Freddy Kaniki a gardé un lien fort avec la région des Grands Lacs, et plus particulièrement avec le Burundi. Dans la capitale économique, Bujumbura, il a fondé en 2014 une école supérieure, la Burundi American International Academy (BAIA), où des enfants de Pierre Nkurunziza, sont scolarisés. Proche de l’ancien président burundais jusqu’à son décès en 2020, Kaniki a tenté de convaincre Gitega de l’intérêt à appuyer les Twigwaneho dans la lutte contre les rebelles Red Tabara.

Porosité avec le M23

Au même titre que l’Ouganda et le Rwanda, le Burundi constitue une base arrière précieuse pour les Twigwaneho, en raison de la présence de camps de réfugiés banyamulenge – qui constituent un réservoir de potentiels combattants. Ce recrutement inquiète d’autant plus les autorités congolaises, qu’il s’accompagne d’une porosité toujours plus grande entre les troupes de Makanika et celles du M23, emmenées par Sultani Makenga. Une source onusienne note toutefois que, s’il y a un rapprochement évident entre les deux groupes, leur jonction opérationnelle n’est pas encore effective.
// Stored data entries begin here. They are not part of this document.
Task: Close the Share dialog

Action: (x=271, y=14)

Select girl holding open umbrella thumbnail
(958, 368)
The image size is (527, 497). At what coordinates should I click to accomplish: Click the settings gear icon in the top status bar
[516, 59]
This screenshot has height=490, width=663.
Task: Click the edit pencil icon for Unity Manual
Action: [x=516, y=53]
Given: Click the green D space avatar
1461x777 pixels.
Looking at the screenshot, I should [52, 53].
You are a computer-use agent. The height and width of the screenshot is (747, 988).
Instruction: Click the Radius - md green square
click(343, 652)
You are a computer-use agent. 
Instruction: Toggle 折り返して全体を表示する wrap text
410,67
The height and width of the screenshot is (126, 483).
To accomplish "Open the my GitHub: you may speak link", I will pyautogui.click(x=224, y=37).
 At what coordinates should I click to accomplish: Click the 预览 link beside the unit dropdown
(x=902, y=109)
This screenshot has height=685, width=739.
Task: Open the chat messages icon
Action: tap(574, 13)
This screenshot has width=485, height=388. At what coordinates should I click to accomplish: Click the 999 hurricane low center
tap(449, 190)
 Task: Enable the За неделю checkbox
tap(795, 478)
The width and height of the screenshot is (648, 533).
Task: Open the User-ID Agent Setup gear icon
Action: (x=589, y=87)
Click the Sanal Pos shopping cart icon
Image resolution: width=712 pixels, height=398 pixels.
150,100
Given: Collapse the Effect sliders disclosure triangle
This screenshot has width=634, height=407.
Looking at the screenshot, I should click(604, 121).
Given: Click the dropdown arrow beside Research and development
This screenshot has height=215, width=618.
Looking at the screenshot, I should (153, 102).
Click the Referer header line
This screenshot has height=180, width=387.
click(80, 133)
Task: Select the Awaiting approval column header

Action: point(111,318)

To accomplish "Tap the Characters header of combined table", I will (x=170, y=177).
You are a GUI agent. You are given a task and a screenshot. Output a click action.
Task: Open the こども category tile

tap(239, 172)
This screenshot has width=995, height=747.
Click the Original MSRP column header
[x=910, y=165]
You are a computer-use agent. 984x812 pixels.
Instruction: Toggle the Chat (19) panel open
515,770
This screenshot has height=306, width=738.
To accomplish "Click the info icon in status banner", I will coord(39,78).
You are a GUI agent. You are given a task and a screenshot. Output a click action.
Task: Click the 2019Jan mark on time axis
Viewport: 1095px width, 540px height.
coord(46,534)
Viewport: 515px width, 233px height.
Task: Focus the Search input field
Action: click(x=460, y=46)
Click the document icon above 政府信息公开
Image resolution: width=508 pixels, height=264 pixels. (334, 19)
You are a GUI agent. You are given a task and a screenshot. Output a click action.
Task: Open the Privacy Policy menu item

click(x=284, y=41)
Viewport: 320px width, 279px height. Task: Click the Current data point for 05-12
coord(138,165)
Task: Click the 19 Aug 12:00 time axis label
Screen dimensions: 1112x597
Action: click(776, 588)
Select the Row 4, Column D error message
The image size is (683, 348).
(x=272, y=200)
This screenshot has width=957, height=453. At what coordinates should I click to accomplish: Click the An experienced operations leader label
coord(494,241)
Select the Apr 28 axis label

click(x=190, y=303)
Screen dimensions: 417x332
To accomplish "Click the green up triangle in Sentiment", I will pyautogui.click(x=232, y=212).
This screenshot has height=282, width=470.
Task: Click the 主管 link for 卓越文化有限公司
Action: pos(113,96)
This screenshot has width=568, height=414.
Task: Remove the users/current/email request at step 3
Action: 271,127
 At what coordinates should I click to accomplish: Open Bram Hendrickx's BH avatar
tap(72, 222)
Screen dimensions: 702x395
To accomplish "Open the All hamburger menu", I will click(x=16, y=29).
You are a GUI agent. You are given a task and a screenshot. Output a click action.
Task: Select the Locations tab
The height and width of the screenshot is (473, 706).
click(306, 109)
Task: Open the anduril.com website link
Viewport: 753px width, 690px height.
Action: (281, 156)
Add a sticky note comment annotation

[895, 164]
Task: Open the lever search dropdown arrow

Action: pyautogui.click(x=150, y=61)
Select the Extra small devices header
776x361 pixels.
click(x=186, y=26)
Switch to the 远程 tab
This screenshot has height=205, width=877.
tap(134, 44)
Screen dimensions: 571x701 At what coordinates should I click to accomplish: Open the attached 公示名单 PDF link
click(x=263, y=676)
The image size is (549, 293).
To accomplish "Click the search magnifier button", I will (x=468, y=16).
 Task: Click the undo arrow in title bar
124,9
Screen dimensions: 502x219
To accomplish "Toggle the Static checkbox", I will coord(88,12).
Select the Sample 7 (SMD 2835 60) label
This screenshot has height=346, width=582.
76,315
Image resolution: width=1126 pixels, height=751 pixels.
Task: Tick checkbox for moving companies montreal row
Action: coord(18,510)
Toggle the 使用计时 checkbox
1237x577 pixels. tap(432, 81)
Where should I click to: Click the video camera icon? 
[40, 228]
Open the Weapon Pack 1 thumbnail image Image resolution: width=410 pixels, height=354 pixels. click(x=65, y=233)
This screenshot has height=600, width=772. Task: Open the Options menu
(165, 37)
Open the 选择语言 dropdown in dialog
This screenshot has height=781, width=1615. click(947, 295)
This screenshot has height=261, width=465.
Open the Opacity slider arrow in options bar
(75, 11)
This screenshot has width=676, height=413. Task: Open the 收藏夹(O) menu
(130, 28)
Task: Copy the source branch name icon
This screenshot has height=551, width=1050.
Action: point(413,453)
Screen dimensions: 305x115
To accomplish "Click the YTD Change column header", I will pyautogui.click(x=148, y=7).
Malgré la connaissance par les autorités de cet écosystème et de ses liens avec les responsables de la MPA, le dossier n’a pour l’heure débouché sur aucune poursuite sur le sol américain. Plusieurs de leurs agents s’en enquièrent pourtant régulièrement. Certains d’entre eux ont fait le déplacement à plusieurs reprises à Kinshasa, à l’image de l’agente spéciale Mary Boese, qui couvre la RDC depuis l’ambassade américaine de Nairobi, de son homologue à Pretoria, et d’un troisième agent venu de Washington courant 2022.  Contacté par Africa Intelligence, le FBI s’est refusé à tout commentaire.